## WHAT THE EXERCISE ASKS:
Restate all of the data below word for word.

*** Opening of GIVEN RECORDS ***

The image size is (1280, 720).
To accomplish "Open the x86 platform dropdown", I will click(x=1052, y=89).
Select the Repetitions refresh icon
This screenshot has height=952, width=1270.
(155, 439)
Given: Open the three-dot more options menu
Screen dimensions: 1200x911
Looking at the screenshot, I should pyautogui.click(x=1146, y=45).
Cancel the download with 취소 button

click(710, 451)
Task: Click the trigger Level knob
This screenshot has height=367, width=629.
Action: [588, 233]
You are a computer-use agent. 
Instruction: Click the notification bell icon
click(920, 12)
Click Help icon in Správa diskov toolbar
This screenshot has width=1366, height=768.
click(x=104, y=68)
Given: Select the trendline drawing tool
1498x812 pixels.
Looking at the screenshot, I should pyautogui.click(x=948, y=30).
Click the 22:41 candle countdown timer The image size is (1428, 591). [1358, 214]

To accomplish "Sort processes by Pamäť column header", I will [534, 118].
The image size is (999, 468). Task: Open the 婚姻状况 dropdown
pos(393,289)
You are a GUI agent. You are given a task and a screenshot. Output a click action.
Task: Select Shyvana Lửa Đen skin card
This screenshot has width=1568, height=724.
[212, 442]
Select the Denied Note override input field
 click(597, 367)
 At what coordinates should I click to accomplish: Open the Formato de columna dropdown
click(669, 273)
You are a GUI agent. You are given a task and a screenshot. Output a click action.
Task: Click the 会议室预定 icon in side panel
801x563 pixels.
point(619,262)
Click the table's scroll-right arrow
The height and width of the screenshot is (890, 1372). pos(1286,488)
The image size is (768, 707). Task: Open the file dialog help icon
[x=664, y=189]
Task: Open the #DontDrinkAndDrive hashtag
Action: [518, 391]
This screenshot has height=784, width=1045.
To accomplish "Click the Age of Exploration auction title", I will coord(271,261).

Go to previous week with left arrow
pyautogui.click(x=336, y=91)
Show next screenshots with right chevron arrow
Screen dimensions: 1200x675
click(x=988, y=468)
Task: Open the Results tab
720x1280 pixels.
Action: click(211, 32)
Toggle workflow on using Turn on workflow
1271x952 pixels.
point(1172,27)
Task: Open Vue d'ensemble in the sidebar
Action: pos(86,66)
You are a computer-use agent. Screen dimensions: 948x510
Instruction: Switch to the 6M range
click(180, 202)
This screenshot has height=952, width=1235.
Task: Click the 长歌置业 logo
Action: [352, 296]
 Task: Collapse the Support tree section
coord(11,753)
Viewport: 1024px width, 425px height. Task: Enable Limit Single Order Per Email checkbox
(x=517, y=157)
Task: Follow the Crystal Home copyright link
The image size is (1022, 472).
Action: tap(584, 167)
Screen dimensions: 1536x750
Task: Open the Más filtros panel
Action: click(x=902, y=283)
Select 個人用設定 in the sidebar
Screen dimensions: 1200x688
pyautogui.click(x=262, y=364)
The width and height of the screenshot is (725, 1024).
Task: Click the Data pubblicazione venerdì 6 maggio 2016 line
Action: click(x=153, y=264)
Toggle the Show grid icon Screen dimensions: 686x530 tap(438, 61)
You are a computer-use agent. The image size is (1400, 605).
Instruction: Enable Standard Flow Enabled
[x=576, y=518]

*** Close of GIVEN RECORDS ***

## ANSWER FOR THE TASK:
The image size is (1280, 720).
To accomplish "Open the x86 platform dropdown", I will click(x=1052, y=89).
Select the Repetitions refresh icon
This screenshot has height=952, width=1270.
(155, 439)
Given: Open the three-dot more options menu
Screen dimensions: 1200x911
Looking at the screenshot, I should pyautogui.click(x=1146, y=45).
Cancel the download with 취소 button

click(710, 451)
Task: Click the trigger Level knob
This screenshot has height=367, width=629.
Action: [588, 233]
You are a computer-use agent. 
Instruction: Click the notification bell icon
click(920, 12)
Click Help icon in Správa diskov toolbar
This screenshot has width=1366, height=768.
click(x=104, y=68)
Given: Select the trendline drawing tool
1498x812 pixels.
Looking at the screenshot, I should pyautogui.click(x=948, y=30).
Click the 22:41 candle countdown timer The image size is (1428, 591). [1358, 214]

To accomplish "Sort processes by Pamäť column header", I will [534, 118].
The image size is (999, 468). Task: Open the 婚姻状况 dropdown
pos(393,289)
You are a GUI agent. You are given a task and a screenshot. Output a click action.
Task: Select Shyvana Lửa Đen skin card
This screenshot has width=1568, height=724.
[212, 442]
Select the Denied Note override input field
 click(597, 367)
 At what coordinates should I click to accomplish: Open the Formato de columna dropdown
click(669, 273)
You are a GUI agent. You are given a task and a screenshot. Output a click action.
Task: Click the 会议室预定 icon in side panel
801x563 pixels.
point(619,262)
Click the table's scroll-right arrow
The height and width of the screenshot is (890, 1372). pos(1286,488)
The image size is (768, 707). Task: Open the file dialog help icon
[x=664, y=189]
Task: Open the #DontDrinkAndDrive hashtag
Action: [518, 391]
This screenshot has height=784, width=1045.
To accomplish "Click the Age of Exploration auction title", I will coord(271,261).

Go to previous week with left arrow
pyautogui.click(x=336, y=91)
Show next screenshots with right chevron arrow
Screen dimensions: 1200x675
click(x=988, y=468)
Task: Open the Results tab
720x1280 pixels.
Action: click(211, 32)
Toggle workflow on using Turn on workflow
1271x952 pixels.
point(1172,27)
Task: Open Vue d'ensemble in the sidebar
Action: pos(86,66)
You are a computer-use agent. Screen dimensions: 948x510
Instruction: Switch to the 6M range
click(180, 202)
This screenshot has height=952, width=1235.
Task: Click the 长歌置业 logo
Action: [352, 296]
 Task: Collapse the Support tree section
coord(11,753)
Viewport: 1024px width, 425px height. Task: Enable Limit Single Order Per Email checkbox
(x=517, y=157)
Task: Follow the Crystal Home copyright link
The image size is (1022, 472).
Action: tap(584, 167)
Screen dimensions: 1536x750
Task: Open the Más filtros panel
Action: click(x=902, y=283)
Select 個人用設定 in the sidebar
Screen dimensions: 1200x688
pyautogui.click(x=262, y=364)
The width and height of the screenshot is (725, 1024).
Task: Click the Data pubblicazione venerdì 6 maggio 2016 line
Action: click(x=153, y=264)
Toggle the Show grid icon Screen dimensions: 686x530 tap(438, 61)
You are a computer-use agent. The image size is (1400, 605).
Instruction: Enable Standard Flow Enabled
[x=576, y=518]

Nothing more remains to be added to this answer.